In the year 2005, the Shalaev research group demonstrated the first optical metamaterial with a negative refractive index at the telecommunication wavelength of 1.5 µm. This was the breakthrough demonstration of a negative refractive index in the optical range. This pioneering work was based on Vlad Shalaev and his co-authors’ earlier (in 2002) theoretical prediction that pairs of metal nanorods can provide a negative refractive index, which is exactly the structure that the Shalaev group used to demonstrate their first negative-index optical metamaterial. Almost simultaneously, Professors S. Brueck and R. Osgood used a physically equivalent “fishnet” structure to demonstrate a negative refractive index at a wavelength of 2 µm. Later, Professor Wegener used the same structure to obtain a negative refraction index at 780 nm. Most recently, Professor Shalaev’s group has demonstrated a metamaterial with a negative refractive index for yellow light, at 580 nm, which is currently the shortest wavelength at which a negative refractive index has been observed for light.

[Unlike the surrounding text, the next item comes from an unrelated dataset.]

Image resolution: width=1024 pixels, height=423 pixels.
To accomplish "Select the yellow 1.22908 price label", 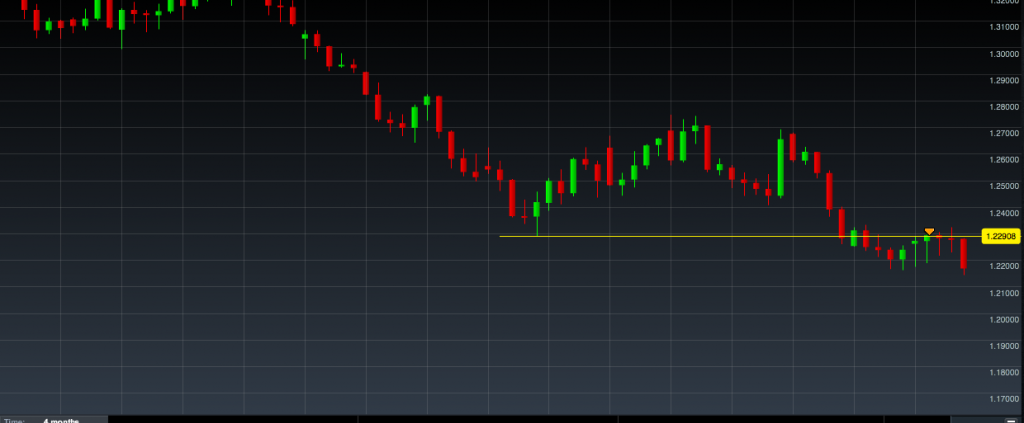I will (x=1000, y=237).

The Shalaev group has further extended the possible applications of optical metamaterials by showing the feasibility of cloaking objects in the visible range. Vlad Shalaev’s proposal of cloaking in the visible part of the spectrum is original and different from that proposed earlier by Pendry, Smith, et al., which is suitable only for the microwave range. Later, Shalaev’s group also suggested a high-order transformation method for cloaking, which allows one to remove any residual scattering resulting from an impedance mismatch. Most recently, Vlad Shalaev and his group suggested the idea of “cascaded” cloaks operating at multiple wavelengths, thus potentially enabling broadband invisibility. Finally, the Shalaev and Smolyaninov groups have recently demonstrated broadband cloaking in a specially tapered waveguide, which emulates well the metamaterial-based anisotropic cloak and thus verifies the Shalaev group’s idea for cloaking. Currently, the Shalaev group is working on novel approaches for engineering and controlling space for light based on transformation optics, a new paradigm for the science of light which is expected to result in a family of new “meta-devices.”